• _THE TASK_:
Reproduce all of the data below line for line, changing nothing.

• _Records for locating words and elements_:
----------

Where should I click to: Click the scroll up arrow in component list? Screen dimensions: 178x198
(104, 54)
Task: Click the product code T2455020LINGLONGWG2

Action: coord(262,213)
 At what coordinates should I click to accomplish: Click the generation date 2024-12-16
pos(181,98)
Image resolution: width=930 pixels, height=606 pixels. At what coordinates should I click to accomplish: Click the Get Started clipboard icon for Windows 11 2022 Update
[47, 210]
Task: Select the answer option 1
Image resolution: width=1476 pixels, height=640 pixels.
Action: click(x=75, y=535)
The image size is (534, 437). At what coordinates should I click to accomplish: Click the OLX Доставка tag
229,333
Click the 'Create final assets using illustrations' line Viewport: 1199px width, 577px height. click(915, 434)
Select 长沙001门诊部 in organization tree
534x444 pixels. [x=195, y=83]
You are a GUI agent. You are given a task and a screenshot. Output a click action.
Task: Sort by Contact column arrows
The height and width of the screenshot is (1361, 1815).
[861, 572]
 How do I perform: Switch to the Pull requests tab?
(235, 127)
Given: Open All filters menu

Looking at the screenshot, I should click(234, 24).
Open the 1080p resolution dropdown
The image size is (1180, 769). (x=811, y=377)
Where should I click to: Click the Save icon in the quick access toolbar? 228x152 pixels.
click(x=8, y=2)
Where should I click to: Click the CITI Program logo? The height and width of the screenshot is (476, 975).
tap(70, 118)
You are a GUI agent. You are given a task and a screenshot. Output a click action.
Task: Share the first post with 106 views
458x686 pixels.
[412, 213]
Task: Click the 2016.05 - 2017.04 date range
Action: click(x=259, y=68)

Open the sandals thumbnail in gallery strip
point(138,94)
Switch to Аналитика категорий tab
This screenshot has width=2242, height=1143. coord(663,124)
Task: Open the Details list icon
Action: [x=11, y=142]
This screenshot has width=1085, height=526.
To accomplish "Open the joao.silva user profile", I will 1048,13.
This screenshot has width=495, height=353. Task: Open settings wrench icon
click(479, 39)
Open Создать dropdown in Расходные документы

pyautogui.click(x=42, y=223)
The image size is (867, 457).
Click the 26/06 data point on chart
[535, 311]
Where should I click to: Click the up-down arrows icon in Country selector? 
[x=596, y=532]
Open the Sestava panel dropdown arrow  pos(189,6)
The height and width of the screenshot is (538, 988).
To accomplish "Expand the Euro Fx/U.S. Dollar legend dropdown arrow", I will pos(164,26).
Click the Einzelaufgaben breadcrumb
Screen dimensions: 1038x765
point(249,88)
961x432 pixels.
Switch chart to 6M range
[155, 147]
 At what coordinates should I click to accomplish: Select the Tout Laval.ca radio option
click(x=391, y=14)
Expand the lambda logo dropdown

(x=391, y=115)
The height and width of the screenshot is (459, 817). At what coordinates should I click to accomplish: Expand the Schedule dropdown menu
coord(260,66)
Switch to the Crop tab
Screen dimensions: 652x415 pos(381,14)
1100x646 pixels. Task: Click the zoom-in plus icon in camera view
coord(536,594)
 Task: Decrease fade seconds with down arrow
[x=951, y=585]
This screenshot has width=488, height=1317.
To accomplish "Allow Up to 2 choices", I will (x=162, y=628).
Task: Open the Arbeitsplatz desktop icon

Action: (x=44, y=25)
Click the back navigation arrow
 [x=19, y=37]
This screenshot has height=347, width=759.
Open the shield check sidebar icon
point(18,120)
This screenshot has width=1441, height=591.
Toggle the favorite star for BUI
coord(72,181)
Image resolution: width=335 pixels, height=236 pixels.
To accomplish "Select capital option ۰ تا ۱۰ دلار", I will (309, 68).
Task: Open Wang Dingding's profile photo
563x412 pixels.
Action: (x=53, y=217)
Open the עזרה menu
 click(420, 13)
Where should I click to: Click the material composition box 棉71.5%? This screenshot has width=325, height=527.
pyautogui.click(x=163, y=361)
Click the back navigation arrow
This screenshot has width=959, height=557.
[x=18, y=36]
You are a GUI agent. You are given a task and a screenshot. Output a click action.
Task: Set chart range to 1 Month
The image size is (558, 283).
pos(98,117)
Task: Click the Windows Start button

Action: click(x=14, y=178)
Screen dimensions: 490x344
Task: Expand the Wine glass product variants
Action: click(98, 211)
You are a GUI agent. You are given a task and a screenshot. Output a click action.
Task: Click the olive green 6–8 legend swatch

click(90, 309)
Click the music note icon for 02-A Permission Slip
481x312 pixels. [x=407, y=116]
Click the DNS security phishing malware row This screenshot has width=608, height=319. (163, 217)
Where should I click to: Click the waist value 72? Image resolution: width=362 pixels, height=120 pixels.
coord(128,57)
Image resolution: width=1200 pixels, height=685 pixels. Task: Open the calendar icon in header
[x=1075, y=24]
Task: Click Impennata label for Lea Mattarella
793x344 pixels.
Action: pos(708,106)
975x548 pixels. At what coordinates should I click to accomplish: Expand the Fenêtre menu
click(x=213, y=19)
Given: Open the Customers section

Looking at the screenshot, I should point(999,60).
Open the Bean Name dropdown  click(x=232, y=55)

----------

• _EXERCISE SOLUTION_:
Where should I click to: Click the scroll up arrow in component list? Screen dimensions: 178x198
(104, 54)
Task: Click the product code T2455020LINGLONGWG2

Action: coord(262,213)
 At what coordinates should I click to accomplish: Click the generation date 2024-12-16
pos(181,98)
Image resolution: width=930 pixels, height=606 pixels. At what coordinates should I click to accomplish: Click the Get Started clipboard icon for Windows 11 2022 Update
[47, 210]
Task: Select the answer option 1
Image resolution: width=1476 pixels, height=640 pixels.
Action: click(x=75, y=535)
The image size is (534, 437). At what coordinates should I click to accomplish: Click the OLX Доставка tag
229,333
Click the 'Create final assets using illustrations' line Viewport: 1199px width, 577px height. click(915, 434)
Select 长沙001门诊部 in organization tree
534x444 pixels. [x=195, y=83]
You are a GUI agent. You are given a task and a screenshot. Output a click action.
Task: Sort by Contact column arrows
The height and width of the screenshot is (1361, 1815).
[861, 572]
 How do I perform: Switch to the Pull requests tab?
(235, 127)
Given: Open All filters menu

Looking at the screenshot, I should click(234, 24).
Open the 1080p resolution dropdown
The image size is (1180, 769). (x=811, y=377)
Where should I click to: Click the Save icon in the quick access toolbar? 228x152 pixels.
click(x=8, y=2)
Where should I click to: Click the CITI Program logo? The height and width of the screenshot is (476, 975).
tap(70, 118)
You are a GUI agent. You are given a task and a screenshot. Output a click action.
Task: Share the first post with 106 views
458x686 pixels.
[412, 213]
Task: Click the 2016.05 - 2017.04 date range
Action: click(x=259, y=68)

Open the sandals thumbnail in gallery strip
point(138,94)
Switch to Аналитика категорий tab
This screenshot has width=2242, height=1143. coord(663,124)
Task: Open the Details list icon
Action: [x=11, y=142]
This screenshot has width=1085, height=526.
To accomplish "Open the joao.silva user profile", I will 1048,13.
This screenshot has width=495, height=353. Task: Open settings wrench icon
click(479, 39)
Open Создать dropdown in Расходные документы

pyautogui.click(x=42, y=223)
The image size is (867, 457).
Click the 26/06 data point on chart
[535, 311]
Where should I click to: Click the up-down arrows icon in Country selector? 
[x=596, y=532]
Open the Sestava panel dropdown arrow  pos(189,6)
The height and width of the screenshot is (538, 988).
To accomplish "Expand the Euro Fx/U.S. Dollar legend dropdown arrow", I will pos(164,26).
Click the Einzelaufgaben breadcrumb
Screen dimensions: 1038x765
point(249,88)
961x432 pixels.
Switch chart to 6M range
[155, 147]
 At what coordinates should I click to accomplish: Select the Tout Laval.ca radio option
click(x=391, y=14)
Expand the lambda logo dropdown

(x=391, y=115)
The height and width of the screenshot is (459, 817). At what coordinates should I click to accomplish: Expand the Schedule dropdown menu
coord(260,66)
Switch to the Crop tab
Screen dimensions: 652x415 pos(381,14)
1100x646 pixels. Task: Click the zoom-in plus icon in camera view
coord(536,594)
 Task: Decrease fade seconds with down arrow
[x=951, y=585]
This screenshot has width=488, height=1317.
To accomplish "Allow Up to 2 choices", I will (x=162, y=628).
Task: Open the Arbeitsplatz desktop icon

Action: (x=44, y=25)
Click the back navigation arrow
 [x=19, y=37]
This screenshot has height=347, width=759.
Open the shield check sidebar icon
point(18,120)
This screenshot has width=1441, height=591.
Toggle the favorite star for BUI
coord(72,181)
Image resolution: width=335 pixels, height=236 pixels.
To accomplish "Select capital option ۰ تا ۱۰ دلار", I will (309, 68).
Task: Open Wang Dingding's profile photo
563x412 pixels.
Action: (x=53, y=217)
Open the עזרה menu
 click(420, 13)
Where should I click to: Click the material composition box 棉71.5%? This screenshot has width=325, height=527.
pyautogui.click(x=163, y=361)
Click the back navigation arrow
This screenshot has width=959, height=557.
[x=18, y=36]
You are a GUI agent. You are given a task and a screenshot. Output a click action.
Task: Set chart range to 1 Month
The image size is (558, 283).
pos(98,117)
Task: Click the Windows Start button

Action: click(x=14, y=178)
Screen dimensions: 490x344
Task: Expand the Wine glass product variants
Action: click(98, 211)
You are a GUI agent. You are given a task and a screenshot. Output a click action.
Task: Click the olive green 6–8 legend swatch

click(90, 309)
Click the music note icon for 02-A Permission Slip
481x312 pixels. [x=407, y=116]
Click the DNS security phishing malware row This screenshot has width=608, height=319. (163, 217)
Where should I click to: Click the waist value 72? Image resolution: width=362 pixels, height=120 pixels.
coord(128,57)
Image resolution: width=1200 pixels, height=685 pixels. Task: Open the calendar icon in header
[x=1075, y=24]
Task: Click Impennata label for Lea Mattarella
793x344 pixels.
Action: pos(708,106)
975x548 pixels. At what coordinates should I click to accomplish: Expand the Fenêtre menu
click(x=213, y=19)
Given: Open the Customers section

Looking at the screenshot, I should point(999,60).
Open the Bean Name dropdown  click(x=232, y=55)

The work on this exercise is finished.